A ausência de Helmut Marko no Grande Prémio da Áustria de Fórmula 1, realizado no emblemático Red Bull Ring, tornou-se o tema mais falado do paddock este fim-de-semana. O austríaco, figura histórica da Red Bull e mentor de Max Verstappen, era esperado no circuito como recém-nomeado embaixador, mas acabou por não comparecer, levantando uma onda de especulação sobre possíveis tensões internas com a direcção da equipa.
A ausência foi rapidamente notada, sobretudo porque a organização tinha anunciado a presença de Marko após vários meses afastado dos bastidores da Fórmula 1, desde a última corrida de 2025 em Abu Dhabi. Recorde-se que Marko, de 83 anos, terminou formalmente a sua ligação à Red Bull após duas décadas de colaboração, recebendo uma compensação no valor de 10 milhões de euros, correspondente ao último ano de contrato. No Red Bull Ring, para além do director desportivo Oliver Mintzlaff, estiveram presentes os dois proprietários, Mark Mateschitz e Chalerm Yoovidhya, reforçando a ideia de um evento de grande importância para a estrutura austríaca. No entanto, a ausência do ex-conselheiro, residente a apenas uma hora do circuito, não passou despercebida e gerou diversas teorias.

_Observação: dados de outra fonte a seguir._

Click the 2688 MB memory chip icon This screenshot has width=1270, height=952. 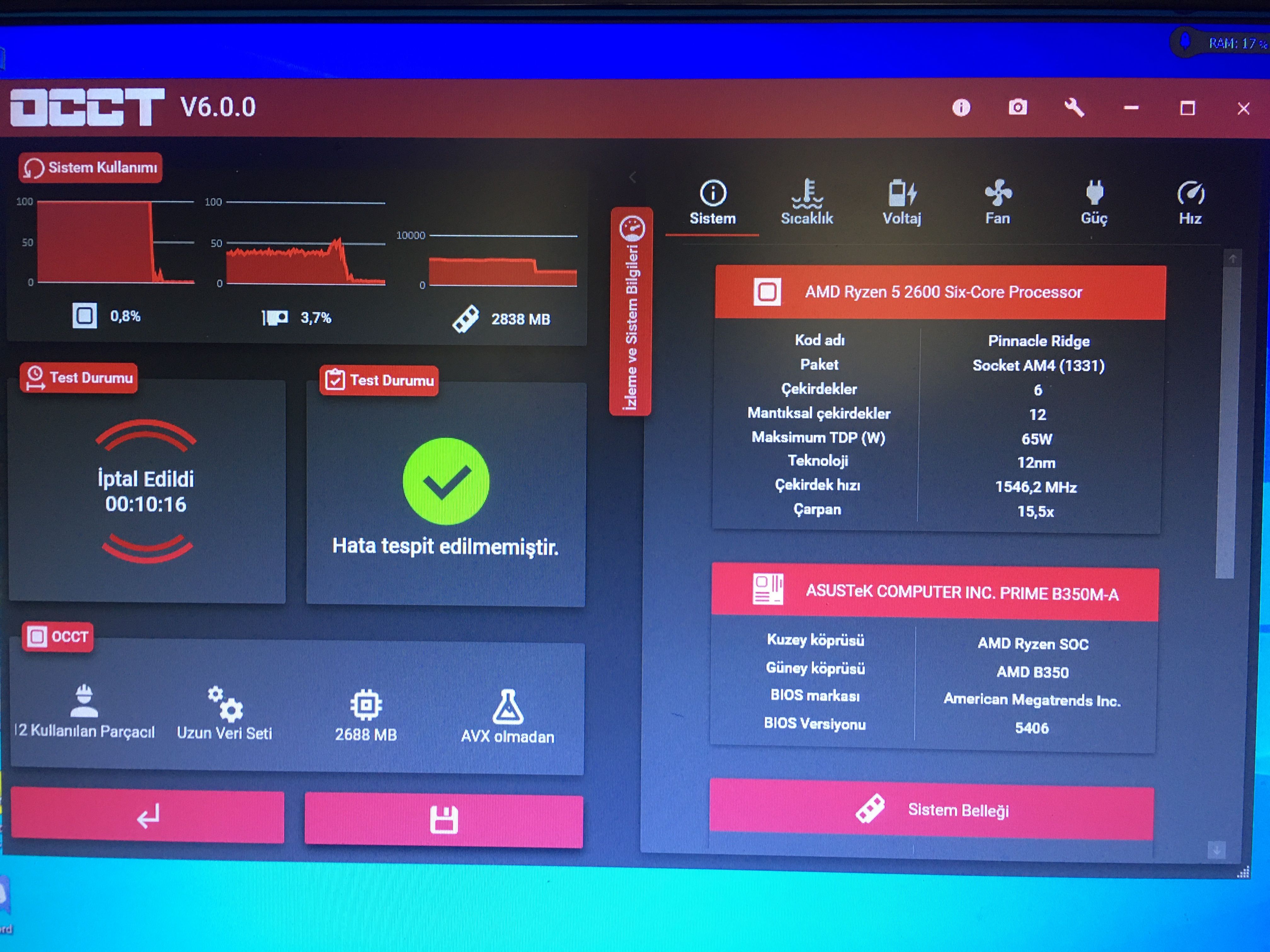[x=366, y=705]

A imprensa germânica, nomeadamente a Bild, sugeriu que Marko poderia estar deliberadamente a evitar o confronto com a direcção da Red Bull, numa altura em que a separação, anunciada como amigável, ainda deixa no ar dúvidas sobre o verdadeiro clima entre as partes. Questionado directamente pelo portal F1-Insider acerca destas insinuações, Helmut Marko foi peremptório: “Não estou a evitar ninguém.” A resposta sucinta não dissipou por completo as suspeitas, já que Marko optou por não revelar o motivo concreto da sua ausência justamente na prova “caseira” da Red Bull.

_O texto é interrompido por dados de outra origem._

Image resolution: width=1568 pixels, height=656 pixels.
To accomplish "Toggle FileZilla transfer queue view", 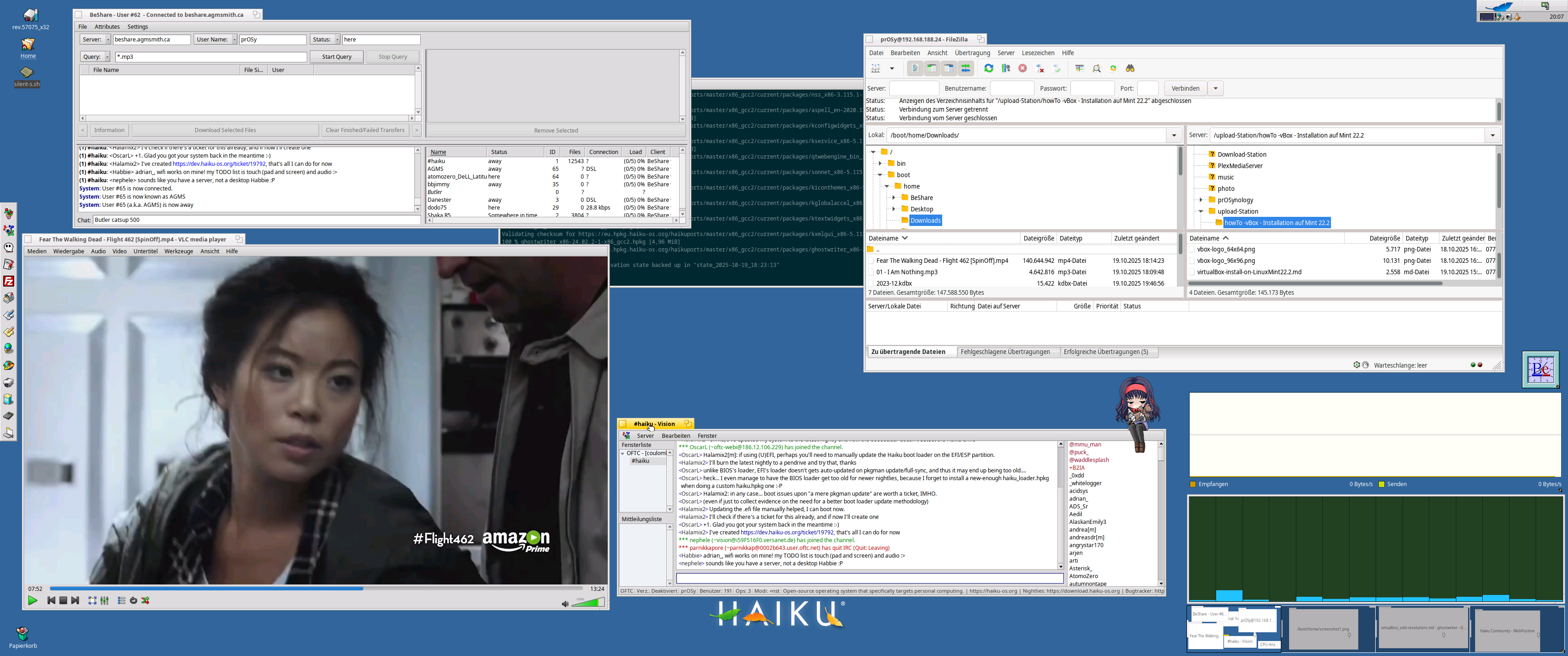I will click(966, 68).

A repercussão deste “mistério” ganha ainda mais relevância se considerarmos o contexto competitivo actual: Max Verstappen, principal protegido de Marko, continua a ser a figura central da equipa no Campeonato do Mundo de Fórmula 1, mas a concorrência tem vindo a apertar. Com a Ferrari e a McLaren a aproximarem-se em termos de performance, a estabilidade interna da Red Bull pode ser crucial para manter a liderança do campeonato. A ausência de Marko neste momento sensível pode ser interpretada como sintomática de uma transição interna ainda por consolidar, ou, pelo contrário, como um simples afastamento de um veterano que prefere agora assistir às corridas à distância.

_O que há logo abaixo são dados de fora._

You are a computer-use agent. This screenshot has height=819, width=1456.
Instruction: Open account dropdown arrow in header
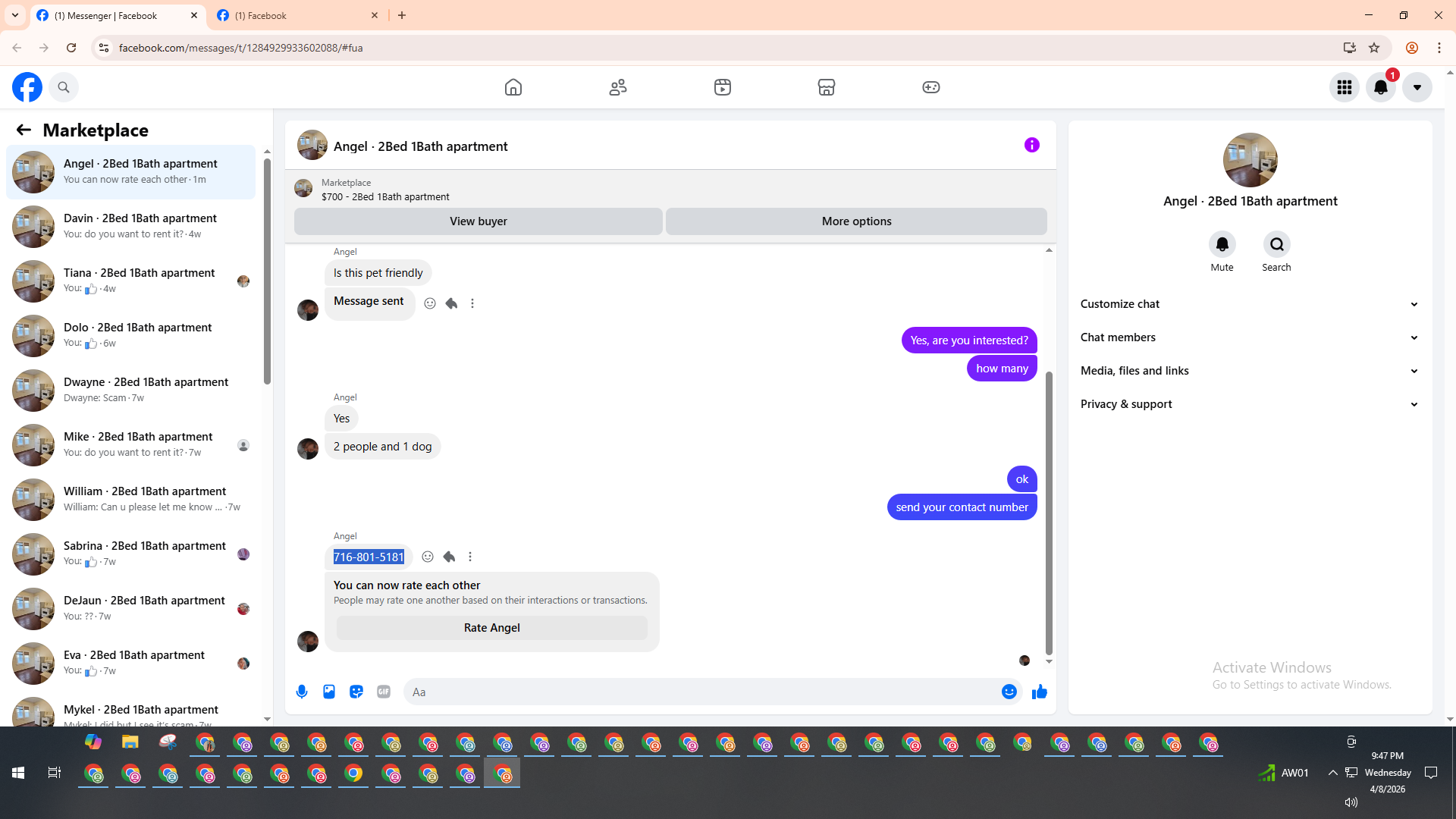[x=1417, y=87]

As palavras de Marko, embora breves, foram suficientes para refrear especulações mais acesas, mas não apaziguaram por completo a curiosidade dos adeptos e especialistas. Do lado da Red Bull, até ao momento, nenhum responsável quis comentar oficialmente o sucedido, centrando as atenções na performance em pista e na luta por mais uma vitória caseira. O próprio Max Verstappen, questionado sobre a ausência do seu mentor, preferiu não comentar, focando-se nos desafios técnicos do fim-de-semana: “Tem sido difícil encontrar o equilíbrio certo. Não estamos ao nível dos outros neste momento, mas continuamos focados”, afirmou o campeão em título.
Com o Campeonato do Mundo a entrar numa fase decisiva, o próximo desafio será o Grande Prémio de Silverstone, onde a pressão sobre a Red Bull promete manter-se elevada. A ausência de Marko levanta questões sobre a capacidade de liderança e coesão interna da equipa austríaca num período de maior instabilidade, especialmente com os rivais cada vez mais próximos. Para já, o campeonato mantém Verstappen no topo, mas a distância para os adversários começa a encolher, tornando cada decisão estratégica ainda mais crítica. O paddock aguarda agora para ver se Marko regressará em breve ao convívio da Fórmula 1 ou se optará definitivamente por uma postura mais discreta, enquanto o futuro da Red Bull se joga tanto dentro como fora das pistas.